Experiments and poverty
All this time, despite his hardships, Edison was thinking, studying, and experimenting. In 1868, when he was in Boston, he took out a patent for an electrical vote recorder. The following year he drifted to New York, where, after a further time of poverty, he was taken on at a stock exchange telegraph agency. All his spare time was given to experimenting; he developed improvements to stock tickers, and invented duplex and quadruplex telegraph systems by which several messages could be sent at once over a single wire.
Good luck comes at last
He was granted several patents on his inventions. One of these was for a telegraph apparatus suitable for sending out stock exchange news. He offered this to the president of a stock exchange company, hoping to get $3,000 for it. The president thought highly of Edison's device, and asked how much he wanted for it.
'How much would you give me?' Edison asked.
'I'll offer forty thousand dollars.'
Edison was stupefied. This was a fortune in those days. With the money he set up an engineering laboratory in Newark, New Jersey.
In 1876 he set up his laboratory at Menlo Park, New Jersey. From there, and later from West Orange, N.J. – where he moved in 1887 – came an incessant stream of new inventions.
The magician of Menlo Park
Fame and fortune now came rapidly to the inventor. His work ranged over an immense field. He invented a machine which was later developed into the Remington typewriter; and an electric pen which developed into the mimeograph, for the multiplication of typewriting.
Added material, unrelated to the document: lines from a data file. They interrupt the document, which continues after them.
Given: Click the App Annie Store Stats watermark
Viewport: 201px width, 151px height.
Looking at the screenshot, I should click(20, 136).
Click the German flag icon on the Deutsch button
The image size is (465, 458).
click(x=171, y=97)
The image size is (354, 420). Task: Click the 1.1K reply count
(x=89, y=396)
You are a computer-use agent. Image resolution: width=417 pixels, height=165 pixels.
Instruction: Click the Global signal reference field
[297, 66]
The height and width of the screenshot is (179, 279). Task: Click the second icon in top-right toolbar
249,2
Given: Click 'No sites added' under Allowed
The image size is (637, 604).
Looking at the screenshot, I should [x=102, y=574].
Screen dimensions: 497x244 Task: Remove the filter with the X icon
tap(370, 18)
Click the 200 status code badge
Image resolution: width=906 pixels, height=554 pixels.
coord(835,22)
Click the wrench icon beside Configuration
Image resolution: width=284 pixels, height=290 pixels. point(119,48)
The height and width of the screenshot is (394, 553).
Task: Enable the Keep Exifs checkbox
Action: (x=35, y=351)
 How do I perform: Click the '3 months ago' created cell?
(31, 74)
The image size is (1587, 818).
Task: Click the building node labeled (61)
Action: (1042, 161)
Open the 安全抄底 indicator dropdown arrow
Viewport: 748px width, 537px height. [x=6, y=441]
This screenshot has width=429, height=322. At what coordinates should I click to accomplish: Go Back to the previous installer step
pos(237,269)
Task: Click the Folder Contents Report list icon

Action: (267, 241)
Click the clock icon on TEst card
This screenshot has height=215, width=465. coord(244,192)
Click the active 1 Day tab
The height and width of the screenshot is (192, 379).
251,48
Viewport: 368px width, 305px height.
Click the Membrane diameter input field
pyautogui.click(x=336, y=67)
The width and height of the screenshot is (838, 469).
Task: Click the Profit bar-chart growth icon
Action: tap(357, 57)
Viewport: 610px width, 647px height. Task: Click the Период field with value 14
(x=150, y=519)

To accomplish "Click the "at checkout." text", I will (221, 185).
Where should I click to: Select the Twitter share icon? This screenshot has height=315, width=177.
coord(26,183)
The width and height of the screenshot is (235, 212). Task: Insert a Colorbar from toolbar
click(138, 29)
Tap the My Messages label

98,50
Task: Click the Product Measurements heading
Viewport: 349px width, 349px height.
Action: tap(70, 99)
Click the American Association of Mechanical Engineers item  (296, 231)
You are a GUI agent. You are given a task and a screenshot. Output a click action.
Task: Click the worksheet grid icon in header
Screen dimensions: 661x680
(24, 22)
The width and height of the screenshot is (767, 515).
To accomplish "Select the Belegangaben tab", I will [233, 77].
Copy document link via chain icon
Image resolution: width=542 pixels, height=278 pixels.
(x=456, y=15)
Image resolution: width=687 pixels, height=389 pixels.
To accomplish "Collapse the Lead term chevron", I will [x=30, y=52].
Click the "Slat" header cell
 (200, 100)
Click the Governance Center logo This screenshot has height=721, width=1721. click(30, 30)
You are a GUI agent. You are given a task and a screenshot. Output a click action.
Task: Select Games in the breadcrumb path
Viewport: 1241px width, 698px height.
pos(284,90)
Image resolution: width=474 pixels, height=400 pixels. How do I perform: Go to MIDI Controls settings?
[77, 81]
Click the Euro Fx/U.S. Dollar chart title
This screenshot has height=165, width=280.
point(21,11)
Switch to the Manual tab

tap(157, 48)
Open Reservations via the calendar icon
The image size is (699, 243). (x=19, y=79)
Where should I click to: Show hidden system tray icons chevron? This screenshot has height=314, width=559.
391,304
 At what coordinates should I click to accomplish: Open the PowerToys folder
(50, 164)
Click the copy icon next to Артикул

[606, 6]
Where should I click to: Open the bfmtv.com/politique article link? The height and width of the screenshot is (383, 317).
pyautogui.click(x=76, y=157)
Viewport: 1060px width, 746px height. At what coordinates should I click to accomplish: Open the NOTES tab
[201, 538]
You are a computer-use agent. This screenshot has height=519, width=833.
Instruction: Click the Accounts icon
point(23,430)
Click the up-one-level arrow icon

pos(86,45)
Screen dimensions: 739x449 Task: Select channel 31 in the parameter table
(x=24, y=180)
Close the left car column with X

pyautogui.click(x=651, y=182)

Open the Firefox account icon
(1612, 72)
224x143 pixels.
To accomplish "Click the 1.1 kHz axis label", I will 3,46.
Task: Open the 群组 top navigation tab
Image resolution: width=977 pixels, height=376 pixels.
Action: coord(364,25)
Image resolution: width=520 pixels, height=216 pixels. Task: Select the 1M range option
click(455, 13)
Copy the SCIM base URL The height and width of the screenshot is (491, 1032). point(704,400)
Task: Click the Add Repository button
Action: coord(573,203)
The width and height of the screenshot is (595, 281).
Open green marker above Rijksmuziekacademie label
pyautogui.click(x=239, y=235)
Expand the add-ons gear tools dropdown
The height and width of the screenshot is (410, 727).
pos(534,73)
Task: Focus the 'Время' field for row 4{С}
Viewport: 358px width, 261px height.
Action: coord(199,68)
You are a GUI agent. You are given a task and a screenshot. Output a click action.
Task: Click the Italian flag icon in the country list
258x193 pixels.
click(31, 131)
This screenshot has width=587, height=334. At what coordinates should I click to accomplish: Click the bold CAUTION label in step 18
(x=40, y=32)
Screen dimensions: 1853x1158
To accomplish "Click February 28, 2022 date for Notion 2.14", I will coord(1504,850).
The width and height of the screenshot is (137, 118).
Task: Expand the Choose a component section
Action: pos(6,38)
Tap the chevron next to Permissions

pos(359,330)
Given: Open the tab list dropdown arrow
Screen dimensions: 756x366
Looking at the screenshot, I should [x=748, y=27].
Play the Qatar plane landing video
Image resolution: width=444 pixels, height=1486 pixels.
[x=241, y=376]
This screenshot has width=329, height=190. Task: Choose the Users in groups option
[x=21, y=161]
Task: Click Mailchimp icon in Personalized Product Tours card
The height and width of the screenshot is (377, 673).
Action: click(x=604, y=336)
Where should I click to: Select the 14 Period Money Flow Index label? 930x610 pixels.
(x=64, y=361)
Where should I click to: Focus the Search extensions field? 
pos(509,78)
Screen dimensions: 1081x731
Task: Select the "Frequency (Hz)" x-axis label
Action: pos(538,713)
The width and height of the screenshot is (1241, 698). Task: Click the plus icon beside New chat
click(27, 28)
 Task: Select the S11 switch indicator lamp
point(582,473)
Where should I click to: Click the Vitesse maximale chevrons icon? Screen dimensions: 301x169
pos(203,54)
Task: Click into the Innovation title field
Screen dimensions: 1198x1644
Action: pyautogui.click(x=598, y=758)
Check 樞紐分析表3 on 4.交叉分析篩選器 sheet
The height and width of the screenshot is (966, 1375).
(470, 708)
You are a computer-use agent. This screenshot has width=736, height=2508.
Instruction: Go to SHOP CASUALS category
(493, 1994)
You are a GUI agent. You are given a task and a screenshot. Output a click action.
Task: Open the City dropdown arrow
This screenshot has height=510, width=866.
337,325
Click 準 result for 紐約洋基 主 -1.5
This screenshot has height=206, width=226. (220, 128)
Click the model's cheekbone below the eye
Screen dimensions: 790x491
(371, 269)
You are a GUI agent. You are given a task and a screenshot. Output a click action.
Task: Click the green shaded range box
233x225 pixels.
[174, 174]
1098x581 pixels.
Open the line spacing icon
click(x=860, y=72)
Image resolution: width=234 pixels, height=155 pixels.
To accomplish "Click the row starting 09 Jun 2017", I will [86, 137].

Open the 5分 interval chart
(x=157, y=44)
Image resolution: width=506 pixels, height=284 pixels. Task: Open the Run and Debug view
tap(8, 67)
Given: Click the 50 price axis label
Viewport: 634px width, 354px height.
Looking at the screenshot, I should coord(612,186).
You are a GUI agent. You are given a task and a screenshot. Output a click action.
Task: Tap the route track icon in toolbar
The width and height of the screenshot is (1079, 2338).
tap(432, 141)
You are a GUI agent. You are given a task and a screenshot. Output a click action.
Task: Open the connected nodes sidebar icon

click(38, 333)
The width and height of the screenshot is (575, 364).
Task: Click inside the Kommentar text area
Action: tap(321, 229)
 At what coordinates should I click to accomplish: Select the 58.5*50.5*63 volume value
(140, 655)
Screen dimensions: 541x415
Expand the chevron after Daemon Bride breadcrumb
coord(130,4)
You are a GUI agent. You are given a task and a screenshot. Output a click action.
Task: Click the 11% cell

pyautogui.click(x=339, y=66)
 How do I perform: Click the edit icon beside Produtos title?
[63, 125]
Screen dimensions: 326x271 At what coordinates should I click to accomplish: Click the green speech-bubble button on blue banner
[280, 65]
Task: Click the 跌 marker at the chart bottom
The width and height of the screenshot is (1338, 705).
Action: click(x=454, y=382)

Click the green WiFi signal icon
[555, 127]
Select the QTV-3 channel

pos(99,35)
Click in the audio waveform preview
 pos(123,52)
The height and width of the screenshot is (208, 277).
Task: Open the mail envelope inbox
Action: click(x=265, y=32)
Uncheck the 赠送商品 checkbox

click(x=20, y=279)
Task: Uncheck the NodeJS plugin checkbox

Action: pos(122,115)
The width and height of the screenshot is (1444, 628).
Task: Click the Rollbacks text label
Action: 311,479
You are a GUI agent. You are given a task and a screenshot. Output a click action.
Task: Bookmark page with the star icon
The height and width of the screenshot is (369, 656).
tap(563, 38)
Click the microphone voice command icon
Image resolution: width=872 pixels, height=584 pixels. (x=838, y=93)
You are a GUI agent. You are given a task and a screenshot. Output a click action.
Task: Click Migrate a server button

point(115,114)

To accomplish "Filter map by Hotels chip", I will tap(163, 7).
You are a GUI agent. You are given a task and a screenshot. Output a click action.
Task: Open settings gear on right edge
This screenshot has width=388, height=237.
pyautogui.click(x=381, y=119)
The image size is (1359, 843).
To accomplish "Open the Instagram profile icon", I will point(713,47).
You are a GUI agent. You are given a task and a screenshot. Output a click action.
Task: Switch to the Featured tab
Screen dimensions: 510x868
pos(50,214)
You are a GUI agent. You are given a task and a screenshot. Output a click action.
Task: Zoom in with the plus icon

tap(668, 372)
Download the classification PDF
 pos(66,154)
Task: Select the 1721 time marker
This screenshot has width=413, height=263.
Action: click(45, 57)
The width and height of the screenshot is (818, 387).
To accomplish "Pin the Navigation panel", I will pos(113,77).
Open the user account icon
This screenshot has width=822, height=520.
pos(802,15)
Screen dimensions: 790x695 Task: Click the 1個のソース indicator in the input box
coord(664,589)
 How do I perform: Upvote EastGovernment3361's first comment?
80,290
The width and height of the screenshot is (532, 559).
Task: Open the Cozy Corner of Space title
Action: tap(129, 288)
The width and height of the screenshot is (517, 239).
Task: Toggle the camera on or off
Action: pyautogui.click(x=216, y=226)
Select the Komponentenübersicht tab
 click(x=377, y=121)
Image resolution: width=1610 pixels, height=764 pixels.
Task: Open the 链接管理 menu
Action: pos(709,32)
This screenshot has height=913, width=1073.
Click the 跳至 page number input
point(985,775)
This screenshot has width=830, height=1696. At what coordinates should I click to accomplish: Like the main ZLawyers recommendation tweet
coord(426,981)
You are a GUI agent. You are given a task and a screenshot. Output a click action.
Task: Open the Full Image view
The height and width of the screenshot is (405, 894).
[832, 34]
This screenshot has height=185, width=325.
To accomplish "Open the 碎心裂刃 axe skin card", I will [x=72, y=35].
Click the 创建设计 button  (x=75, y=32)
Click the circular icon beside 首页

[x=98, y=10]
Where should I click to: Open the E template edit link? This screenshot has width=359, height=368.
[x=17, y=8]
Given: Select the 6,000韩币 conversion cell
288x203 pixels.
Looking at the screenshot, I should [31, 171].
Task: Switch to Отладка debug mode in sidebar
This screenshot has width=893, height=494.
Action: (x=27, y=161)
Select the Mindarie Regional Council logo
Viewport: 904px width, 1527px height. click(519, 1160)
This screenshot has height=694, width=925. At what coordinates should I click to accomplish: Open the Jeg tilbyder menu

Another invention was the carbon transmitter, which helped to bring the Bell telephone into practical use.
Most inventions and new discoveries are the work of many minds, but in one invention Edison had no predecessor. This was the gramophone,or phonograph, which appeared in 1877.
In the same year he began work on his other major task, the incandescent electric lamp. This cost him two years of ceaseless toil, during which time over $40,000 were spent on fruitless experiments. Edison was wholly absorbed by this problem and would pay no attention to anybody or anything else while he was engaged on it. He would work furiously all day, and when his workmen went home in the evening he would go on far into the night, with a few helpers. When they want home at dawn, worn out, Edison would push aside the batteries on the table, rest his head on a couple of books and sleep for two or three hours until the workmen came, when he would start again.
His problem was to find a filament for his lamp that would be 'incandescent', or glow, when current was passed through it, without burning out. He tried out an immense number of materials, even including hairs from the beard of one of his coworkers. Platinum wires, cotton, paper, vegetable fibres – in all he tried out some 6,000 types of filament. At last, on 21 October 1879, a lamp in which he had used a filament of carbonized cotton thread glowed in its vacuum for 40 hours. It was a triumph. By 1882 a district in the center of New York was lighted with Edison lamps.
For 49 more years Edison worked with incredible energy. It was an observation of his – the 'Edison effect' – that lead to the invention of the thermionic valve. Another device made possible the first motion-picture camera. He invented the alkaline storage battery. In all he took out more than 1,200 patents. He died on 18 October 1931, mourned by the whole town. Yet he was modest about his own gifts, as his most famous remark about genius being mostly a matter of hard work shows.